A bridge for cars and cyclists
The Turnhoutsebaan crosses the Albert Canal at Wijnegem. The existing bridge facilitates car traffic but has a bicycle lane and a footpath as well. Nearby is a series of locks that, in the future, will be in need of drastic renovation, like the bridge itself, to upgrade the Albert Canal so that it can accommodate larger and taller vessels. In the long term the locks will have to be widened to increase their capacity, and in the near future the bridges will need to offer a clearance of nine metres, as opposed to the current seven.
As there is very little room between the canal and the buildings on either side, the decision was made to commission two bridges, with some distance between them. One will be for car traffic and one for pedestrians and cyclists, with one of its columns resting on the outer spur of the new locks. This creates what has been called a ‘blue public square’ of water alongside the centre of Wijnegem. It also allows for better integration of the bridges’ abutments and ramps in this crowded context. An additional benefit of the design is the replacement of the existing heavy concrete bridge, which puts the waterside area below into deep shadow, with a light, open and much greener environment.
A flat arch
Architectural studio ZJA designed both bridges for Wijnegem. For the car bridge, just east of the Kanaalstraat, the focus was on minimizing the impact of traffic on the surrounding area. Cars should be able to cross easily and swiftly, while visually and spatially the bridge will have a minimal impact on the residential environment of Wijnegem. These priorities determined the location of the abutments. The south bank is disturbed as little as possible by placing the ramp in line with the building facades, while on the north side a direct and short connection to the road reduces the impact of the construction. The placement of the abutments is symmetrical, to maintain a sense of clarity and comprehension of the landscape.

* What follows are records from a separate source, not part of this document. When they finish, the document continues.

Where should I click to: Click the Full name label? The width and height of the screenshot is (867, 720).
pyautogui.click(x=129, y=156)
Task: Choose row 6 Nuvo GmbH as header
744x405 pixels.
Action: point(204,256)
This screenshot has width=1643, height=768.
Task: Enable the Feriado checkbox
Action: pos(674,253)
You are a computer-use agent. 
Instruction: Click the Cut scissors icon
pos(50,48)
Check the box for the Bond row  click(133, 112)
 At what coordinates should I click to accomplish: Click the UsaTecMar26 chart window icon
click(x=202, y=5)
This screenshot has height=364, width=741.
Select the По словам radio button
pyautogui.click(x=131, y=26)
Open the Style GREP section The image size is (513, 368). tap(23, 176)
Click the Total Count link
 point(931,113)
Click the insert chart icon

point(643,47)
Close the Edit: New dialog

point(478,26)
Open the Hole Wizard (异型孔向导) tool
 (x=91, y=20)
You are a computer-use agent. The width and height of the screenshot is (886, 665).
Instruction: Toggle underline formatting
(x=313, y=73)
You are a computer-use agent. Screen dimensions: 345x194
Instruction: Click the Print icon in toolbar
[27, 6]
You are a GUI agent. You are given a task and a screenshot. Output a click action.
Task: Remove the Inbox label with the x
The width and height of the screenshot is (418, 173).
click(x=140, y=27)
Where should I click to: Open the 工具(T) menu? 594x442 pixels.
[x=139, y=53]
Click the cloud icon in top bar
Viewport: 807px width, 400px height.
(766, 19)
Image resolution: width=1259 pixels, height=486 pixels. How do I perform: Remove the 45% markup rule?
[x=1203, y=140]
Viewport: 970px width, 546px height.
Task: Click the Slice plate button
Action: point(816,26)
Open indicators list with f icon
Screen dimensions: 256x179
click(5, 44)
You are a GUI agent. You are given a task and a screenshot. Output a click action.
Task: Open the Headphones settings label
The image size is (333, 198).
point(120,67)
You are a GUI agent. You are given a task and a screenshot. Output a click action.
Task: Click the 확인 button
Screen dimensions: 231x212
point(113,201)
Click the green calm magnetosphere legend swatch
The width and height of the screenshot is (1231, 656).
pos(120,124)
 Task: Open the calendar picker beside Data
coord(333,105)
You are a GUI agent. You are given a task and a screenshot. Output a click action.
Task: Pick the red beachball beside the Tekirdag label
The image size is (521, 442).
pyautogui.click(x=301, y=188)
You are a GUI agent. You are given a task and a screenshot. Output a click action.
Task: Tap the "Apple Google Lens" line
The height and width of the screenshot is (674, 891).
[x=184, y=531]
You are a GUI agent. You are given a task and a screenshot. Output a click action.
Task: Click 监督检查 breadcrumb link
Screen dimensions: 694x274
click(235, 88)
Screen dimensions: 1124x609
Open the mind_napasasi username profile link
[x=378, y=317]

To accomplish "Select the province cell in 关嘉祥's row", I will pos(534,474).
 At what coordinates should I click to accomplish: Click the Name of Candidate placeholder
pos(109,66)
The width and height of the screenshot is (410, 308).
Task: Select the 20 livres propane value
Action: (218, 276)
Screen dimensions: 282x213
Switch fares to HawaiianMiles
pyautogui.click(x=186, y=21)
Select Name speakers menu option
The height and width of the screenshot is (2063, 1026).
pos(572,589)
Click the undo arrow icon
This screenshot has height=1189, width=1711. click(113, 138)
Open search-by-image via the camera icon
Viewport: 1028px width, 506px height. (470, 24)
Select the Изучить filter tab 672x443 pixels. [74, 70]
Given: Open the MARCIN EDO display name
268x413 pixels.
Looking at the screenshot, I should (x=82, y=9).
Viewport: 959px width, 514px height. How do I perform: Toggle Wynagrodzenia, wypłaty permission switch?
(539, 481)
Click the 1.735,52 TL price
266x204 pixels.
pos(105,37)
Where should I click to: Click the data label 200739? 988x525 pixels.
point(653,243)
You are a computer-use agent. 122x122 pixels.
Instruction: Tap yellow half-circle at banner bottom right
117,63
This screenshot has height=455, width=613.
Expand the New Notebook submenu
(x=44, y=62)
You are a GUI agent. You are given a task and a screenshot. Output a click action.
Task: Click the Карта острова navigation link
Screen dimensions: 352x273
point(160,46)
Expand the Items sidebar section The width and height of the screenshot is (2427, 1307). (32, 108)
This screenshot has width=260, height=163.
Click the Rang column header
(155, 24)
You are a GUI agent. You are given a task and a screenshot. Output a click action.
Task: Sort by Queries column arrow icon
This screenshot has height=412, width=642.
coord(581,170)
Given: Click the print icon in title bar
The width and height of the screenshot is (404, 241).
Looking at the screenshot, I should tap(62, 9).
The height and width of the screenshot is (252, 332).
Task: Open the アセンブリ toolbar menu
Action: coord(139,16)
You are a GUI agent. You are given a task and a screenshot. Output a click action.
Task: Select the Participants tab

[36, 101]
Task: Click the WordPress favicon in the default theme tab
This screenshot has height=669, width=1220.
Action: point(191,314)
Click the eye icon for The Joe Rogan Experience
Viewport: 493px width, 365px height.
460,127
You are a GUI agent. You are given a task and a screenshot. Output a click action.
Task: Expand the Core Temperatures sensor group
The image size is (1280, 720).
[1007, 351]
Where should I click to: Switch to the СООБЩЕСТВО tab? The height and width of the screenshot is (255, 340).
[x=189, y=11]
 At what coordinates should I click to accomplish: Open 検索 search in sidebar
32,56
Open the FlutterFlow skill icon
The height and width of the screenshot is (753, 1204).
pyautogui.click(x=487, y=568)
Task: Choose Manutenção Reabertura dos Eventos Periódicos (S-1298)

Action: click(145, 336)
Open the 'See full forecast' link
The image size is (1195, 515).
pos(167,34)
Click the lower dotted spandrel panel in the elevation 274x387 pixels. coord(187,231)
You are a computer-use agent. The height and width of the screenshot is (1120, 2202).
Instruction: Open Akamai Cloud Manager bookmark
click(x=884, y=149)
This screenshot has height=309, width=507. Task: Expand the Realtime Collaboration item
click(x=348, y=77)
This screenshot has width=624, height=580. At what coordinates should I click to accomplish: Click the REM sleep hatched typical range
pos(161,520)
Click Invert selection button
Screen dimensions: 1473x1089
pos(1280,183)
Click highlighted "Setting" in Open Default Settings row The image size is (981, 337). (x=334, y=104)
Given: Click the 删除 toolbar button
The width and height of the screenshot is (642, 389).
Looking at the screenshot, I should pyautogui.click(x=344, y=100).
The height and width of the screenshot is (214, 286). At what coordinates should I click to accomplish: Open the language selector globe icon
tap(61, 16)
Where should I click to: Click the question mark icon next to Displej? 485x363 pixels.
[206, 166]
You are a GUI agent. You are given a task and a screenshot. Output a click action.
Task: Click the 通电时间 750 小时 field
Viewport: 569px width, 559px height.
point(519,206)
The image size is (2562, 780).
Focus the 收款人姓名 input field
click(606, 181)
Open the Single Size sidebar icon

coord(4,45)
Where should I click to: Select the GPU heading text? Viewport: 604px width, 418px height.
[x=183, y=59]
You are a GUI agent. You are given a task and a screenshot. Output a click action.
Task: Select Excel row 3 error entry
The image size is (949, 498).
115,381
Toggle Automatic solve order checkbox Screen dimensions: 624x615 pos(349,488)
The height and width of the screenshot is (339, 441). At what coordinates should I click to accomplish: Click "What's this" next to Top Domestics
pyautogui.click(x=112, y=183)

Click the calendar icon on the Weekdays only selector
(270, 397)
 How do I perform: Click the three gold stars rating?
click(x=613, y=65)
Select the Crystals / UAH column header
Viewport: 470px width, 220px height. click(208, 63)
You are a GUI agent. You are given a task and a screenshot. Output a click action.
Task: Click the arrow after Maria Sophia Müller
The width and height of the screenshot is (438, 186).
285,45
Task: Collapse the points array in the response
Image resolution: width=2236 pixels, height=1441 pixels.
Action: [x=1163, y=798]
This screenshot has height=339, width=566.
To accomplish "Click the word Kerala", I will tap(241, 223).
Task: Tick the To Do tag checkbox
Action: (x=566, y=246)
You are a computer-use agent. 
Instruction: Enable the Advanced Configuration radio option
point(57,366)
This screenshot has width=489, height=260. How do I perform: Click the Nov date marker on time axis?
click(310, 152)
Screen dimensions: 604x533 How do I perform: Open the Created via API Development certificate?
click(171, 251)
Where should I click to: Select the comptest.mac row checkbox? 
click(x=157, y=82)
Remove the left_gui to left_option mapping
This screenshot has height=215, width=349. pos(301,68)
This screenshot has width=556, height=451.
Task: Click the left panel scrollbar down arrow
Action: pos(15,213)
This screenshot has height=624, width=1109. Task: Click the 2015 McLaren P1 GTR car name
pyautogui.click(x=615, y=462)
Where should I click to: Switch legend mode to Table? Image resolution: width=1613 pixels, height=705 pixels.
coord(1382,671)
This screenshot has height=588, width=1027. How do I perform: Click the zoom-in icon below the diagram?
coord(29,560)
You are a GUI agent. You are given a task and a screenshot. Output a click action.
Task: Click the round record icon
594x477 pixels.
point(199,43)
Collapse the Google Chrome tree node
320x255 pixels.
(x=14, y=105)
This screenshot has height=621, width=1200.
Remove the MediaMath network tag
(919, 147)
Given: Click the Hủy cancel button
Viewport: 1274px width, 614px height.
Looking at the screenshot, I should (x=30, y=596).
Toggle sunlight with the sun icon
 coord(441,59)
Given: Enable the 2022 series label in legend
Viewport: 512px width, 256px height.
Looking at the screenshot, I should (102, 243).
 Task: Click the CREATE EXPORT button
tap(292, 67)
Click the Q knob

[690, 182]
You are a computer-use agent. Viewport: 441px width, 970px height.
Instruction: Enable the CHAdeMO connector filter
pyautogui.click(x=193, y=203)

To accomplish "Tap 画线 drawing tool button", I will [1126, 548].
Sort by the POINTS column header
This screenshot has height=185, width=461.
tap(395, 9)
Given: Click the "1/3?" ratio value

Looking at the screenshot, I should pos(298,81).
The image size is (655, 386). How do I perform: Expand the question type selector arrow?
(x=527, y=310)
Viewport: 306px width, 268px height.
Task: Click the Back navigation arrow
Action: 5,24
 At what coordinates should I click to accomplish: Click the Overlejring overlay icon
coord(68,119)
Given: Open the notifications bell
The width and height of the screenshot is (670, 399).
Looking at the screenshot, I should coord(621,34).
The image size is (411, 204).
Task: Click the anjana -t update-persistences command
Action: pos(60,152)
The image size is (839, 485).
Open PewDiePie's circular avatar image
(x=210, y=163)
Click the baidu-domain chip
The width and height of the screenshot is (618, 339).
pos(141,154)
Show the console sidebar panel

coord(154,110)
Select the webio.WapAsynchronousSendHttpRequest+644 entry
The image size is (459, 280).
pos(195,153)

The bridge spans 88 meters by means of girders and a flat arch. It is slender and modest, obstructing the view as little as possible. For the same reason, the columns are designed in a V shape, as open as they can be. There is ample room for bicycle lanes and a road alongside the canal. The sides of the abutments are constructed in a terraced manner out of gabions filled with rocks. The horizontal surfaces are planted with shrubs and flowers, producing a friendly transition to the surrounding countryside.
High bicycle bridge
ZJA designed the long and elegant bicycle bridge to be an eye catcher at this point on the Albert Canal. To allow the ‘blue public square’ to create space near the town, the bridge is as far to the west as possible. This reduces the pressure created by traffic on water and land. The ramp is a free structure on V shaped columns, leading up to a sharply cut out steel bridge crossing the canal. One of the columns rests on an outer spur of the series of locks, supporting the white asymmetrical cable-stayed bridge. The abutment on the other side of the canal is located far from the water and connects to a new parallel road. This 175-meter long, slender and bold bridge with its deck nine meters above the canal offers a majestic view of the town and the countryside, and of course the activities inside the locks. The open and light structure of the bridge creates a large amount of new public space alongside the canal. Long, comfortable flights of steps with light and transparent railings complete the crossing, which is not merely functional but a visual and aesthetically pleasing addition to Wijnegem and its surroundings.
The existing bridge has been adorned with a large amount of graffiti over the years. On the town side, therefore, the bicycle bridge has a long wall to be used by local graffiti artists. The lighting design of the deck takes light pollution into consideration, both for boat traffic and for residents. So there are no high masts; all the streetlights are installed at a low level. In order to enjoy the airy and elegant shape of the bridge after sundown, a sophisticated lighting design has been developed that uses direct lighting as well as the light that bounces off the embankment to emphasize the impression of a bridge floating in the air.